The Richmond Standard is a corporate fiction, an astroturfing tool that attempts to trick readers into reading news through the lens of a company that just two years prior sent 15,000 local residents to the emergency room. Unfortunately, this sort of thing isn’t just a project of a cynical, desperate company.
A Disturbing Trend
Since the dawn of the Web Age, the news has become a commodity, and news organizations have begun to adopt a similar strategy that melds misdirection, reporting and public relations to create a product that blatantly defies journalistic principles and sullies a once great industry.
As news organizations come to the brink of bankruptcy, they increasingly turn to sponsored content to raise much-needed funding. These articles look like real news but are actually fancy press releases formatted like hard-hitting reporting.

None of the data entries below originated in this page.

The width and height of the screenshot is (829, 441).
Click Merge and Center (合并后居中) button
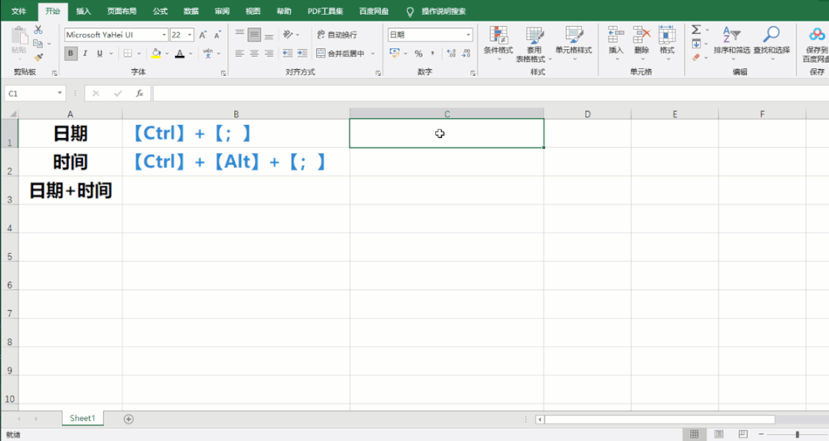343,54
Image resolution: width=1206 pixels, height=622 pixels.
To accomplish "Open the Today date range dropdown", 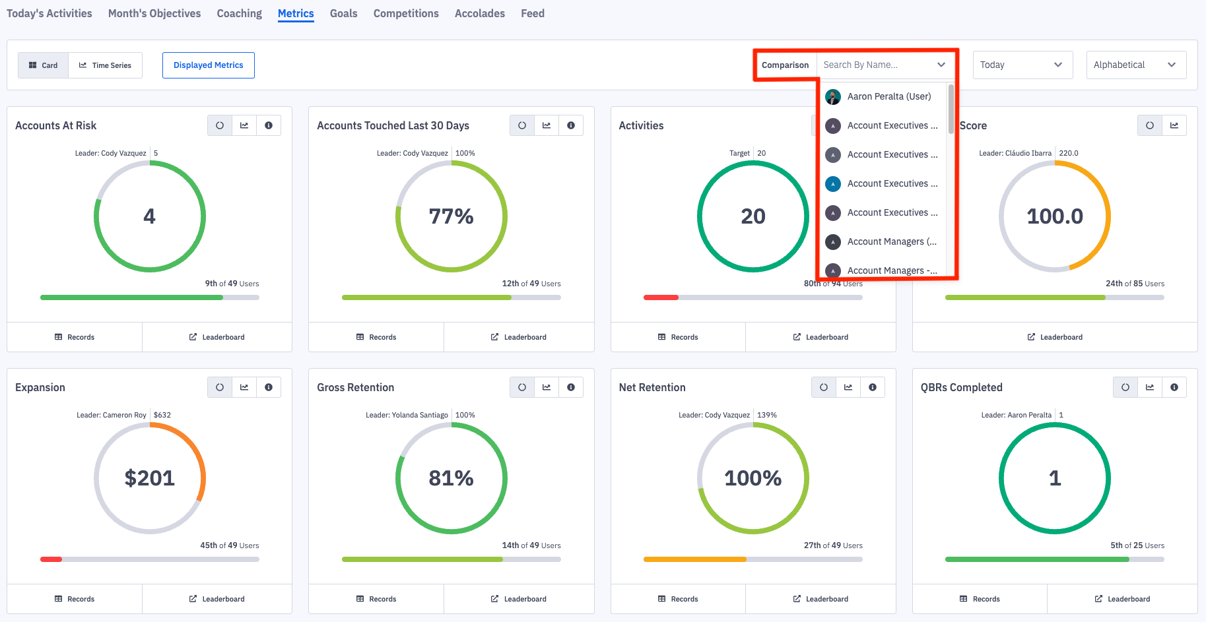I will point(1021,65).
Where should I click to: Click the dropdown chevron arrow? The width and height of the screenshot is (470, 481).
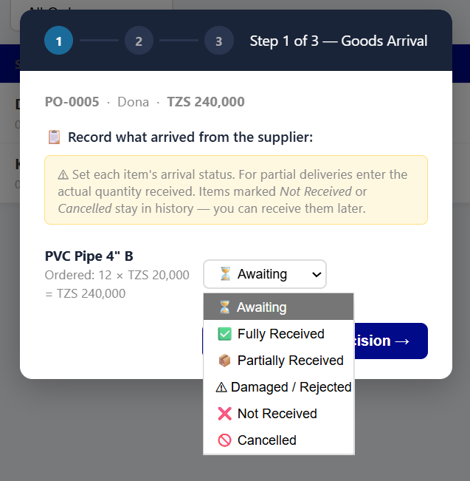(x=317, y=275)
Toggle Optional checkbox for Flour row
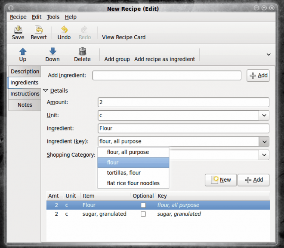Viewport: 284px width, 248px height. [x=143, y=205]
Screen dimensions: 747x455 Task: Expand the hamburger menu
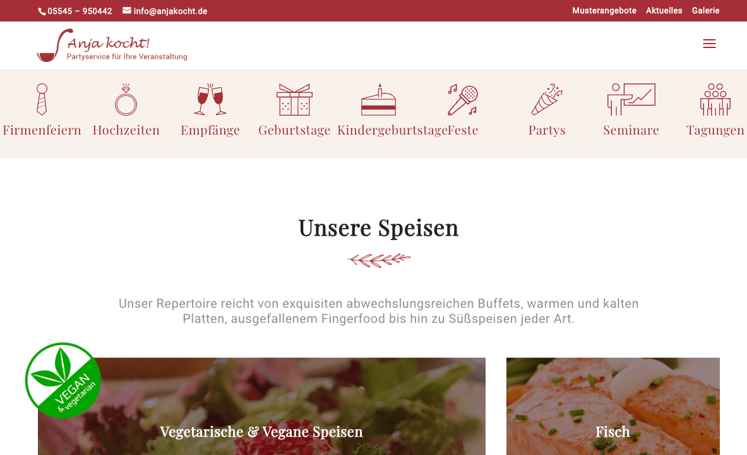point(709,44)
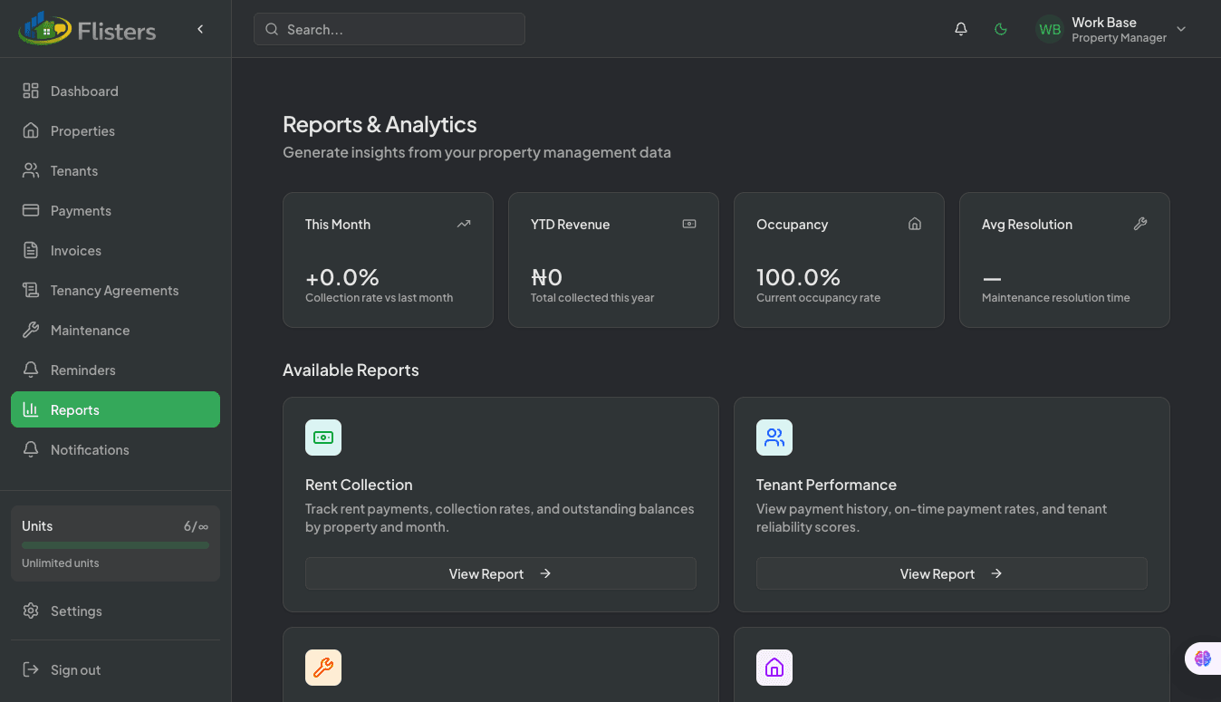Screen dimensions: 1221x702
Task: Click the purple house report icon
Action: click(774, 668)
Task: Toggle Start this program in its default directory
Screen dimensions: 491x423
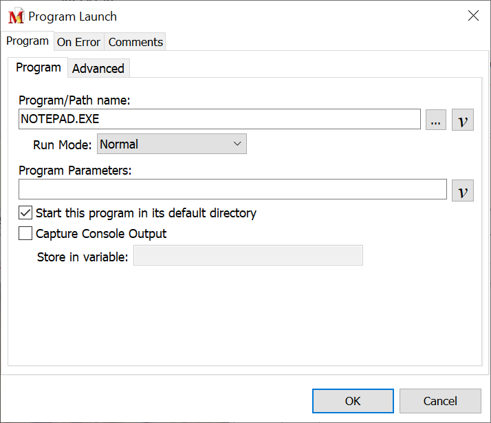Action: click(x=25, y=213)
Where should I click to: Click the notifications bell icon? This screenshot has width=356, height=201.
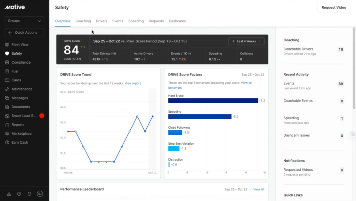[29, 194]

This trend is damaging the public’s trust and eroding the integrity of once-trusted outlets. Most recently, the New York Times, a source once thought to be bucking trends by maintaining the quality of its reporting, has started to permit sponsored content in an effort to maintain profitability.
Now, the only difference between the Richmond Standard and the New York Times, is that the Grey Lady has many suitors, while the other has just one.
Do Your Part
Everyone can do their part to unravel this trend. Subscribe to the New York Times and your local newspaper. Donate some money or time to Richmond Confidential, an independent and nonprofit news agency covering Richmond. And always take a second look at the author of that article you are reading – he or she may be a wolf in sheep’s clothing.